O Que é a Muralha de Kaimanawa e Por Que Ela Choca o Mundo?
A Muralha de Kaimanawa é uma série de blocos maciços, alguns pesando várias toneladas, alinhados com precisão geométrica em linhas retas de cerca de 25 metros de leste a oeste. Diferente de rochas naturais, as pedras se encaixam sem argamassa, evocando técnicas megalíticas vistas em Cusco (Peru) ou no Egito antigo.
Segundo a história oficial, a Nova Zelândia foi a última grande massa de terra colonizada por humanos, desabitada até a chegada dos maoris por volta de 1300 d.C. No entanto, essa descoberta recente abala essa narrativa: as pedras vêm de um afloramento a 5 km de distância, exigindo sofisticação tecnológica inimaginável para a época.

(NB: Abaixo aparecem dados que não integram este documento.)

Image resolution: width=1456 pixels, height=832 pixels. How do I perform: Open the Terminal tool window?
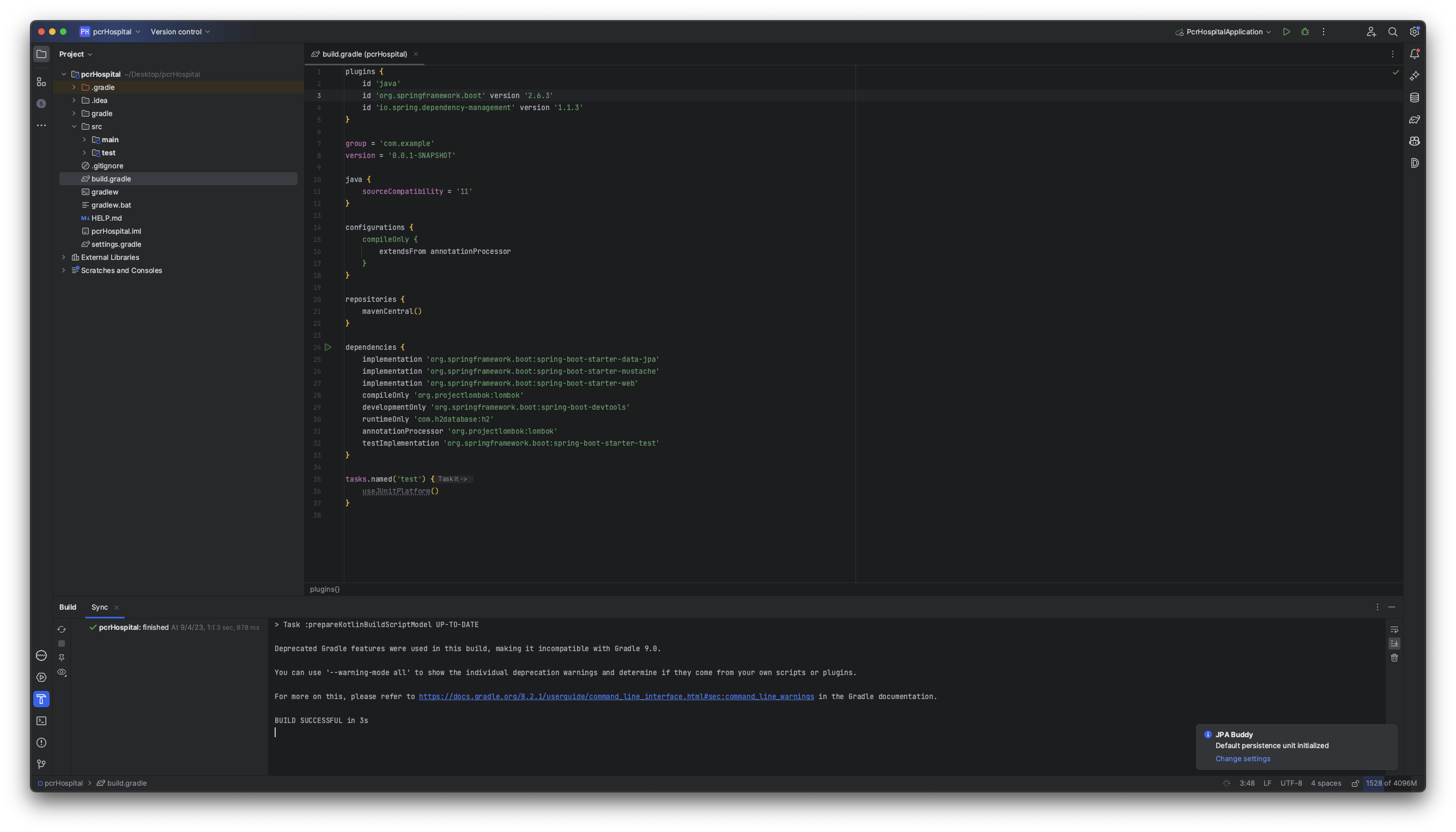point(41,721)
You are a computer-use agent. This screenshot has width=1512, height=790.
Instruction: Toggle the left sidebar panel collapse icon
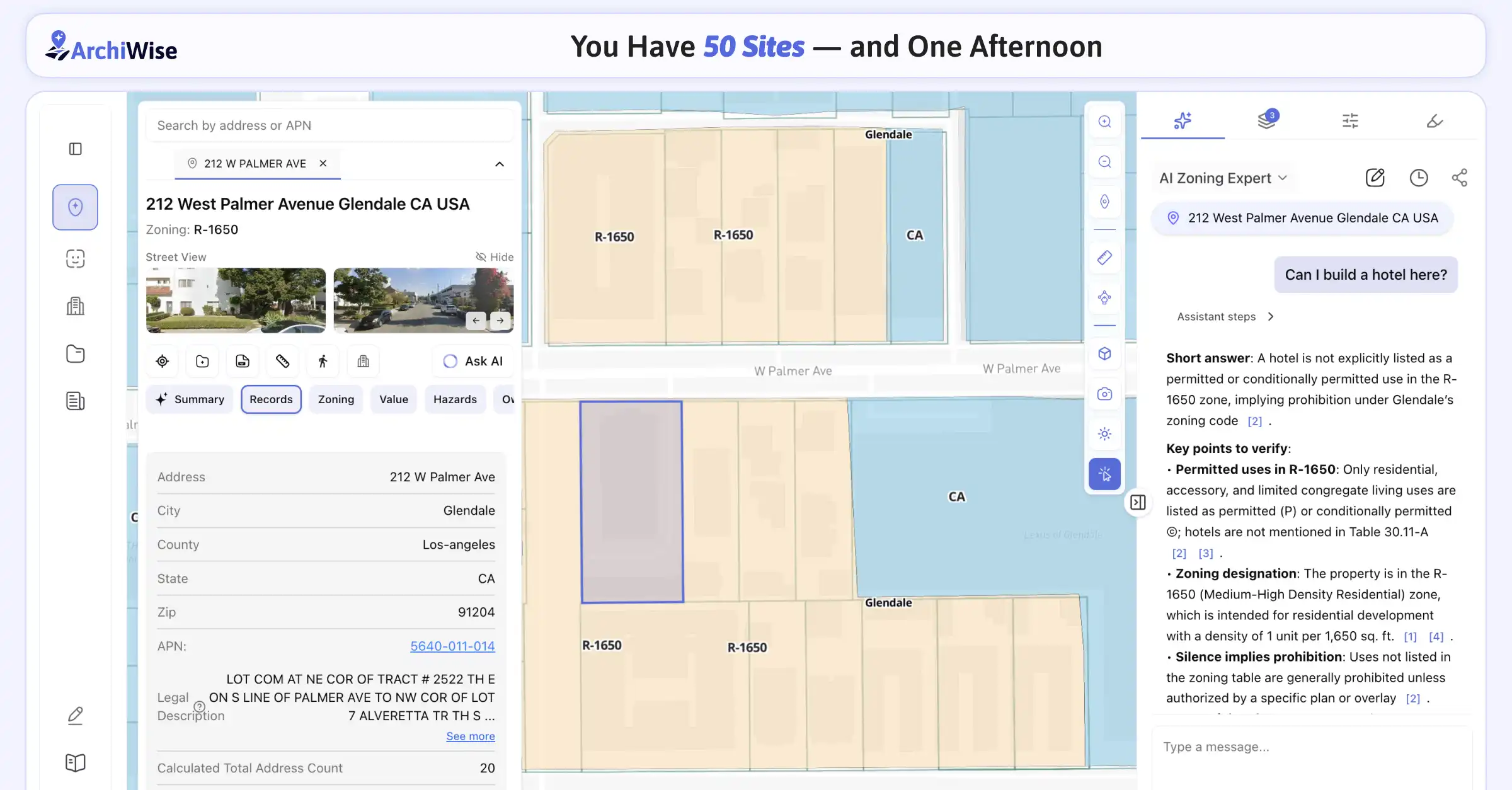[76, 149]
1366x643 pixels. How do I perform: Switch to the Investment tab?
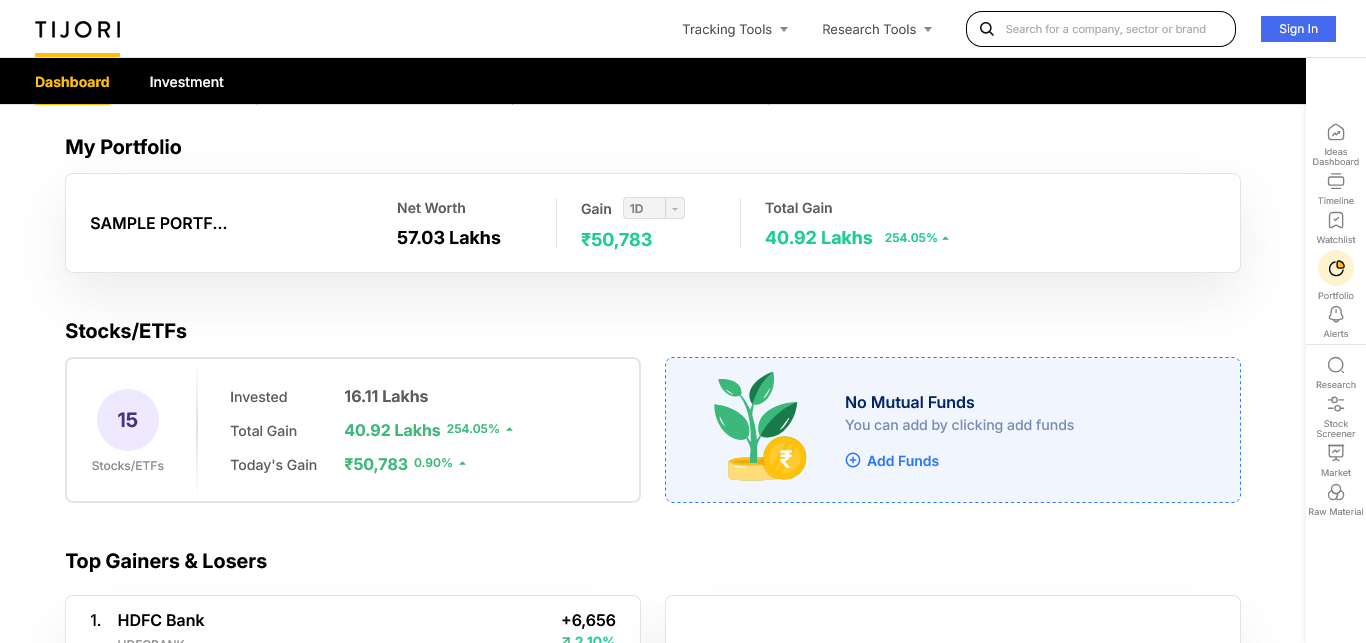[187, 82]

Evidências de Origem Artificial vs. Formação Natural
Arqueólogos como Barry Brailsford, que investigou o local nos anos 1990, consultaram anciãos Waitaha e maoris. Eles afirmam que a estrutura precede até seus ancestrais, sugerindo uma ocupação pré-histórica muito anterior.
Argumentos a favor de construção humana:
Alinhamento preciso e ângulos retos incomuns em rochas naturais.
Blocos uniformes e pesados, transportados de longe.
Comparações com sítios globais megalíticos.[2][5]
Contrapontos científicos: Geólogos citam formações como a Calçada dos Gigantes na Irlanda, colunas basálticas naturais com padrões geométricos. Autoridades neozelandesas classificam como fenômeno geológico, apesar de debates acalorados.
Implicações para a Arqueologia Mundial
Se artificial, a Muralha de Kaimanawa reescreve a pré-história polinésia, apontando para migrações ou civilizações antigas desconhecidas. Entusiastas de teorias alternativas veem padrões globais de megaconstruções, enquanto céticos pedem mais escavações.
Vídeos e relatos online amplificam o mistério, com análises detalhando o encaixe perfeito das pedras.
Essa estrutura isolada continua a fascinar, unindo ciência e enigma.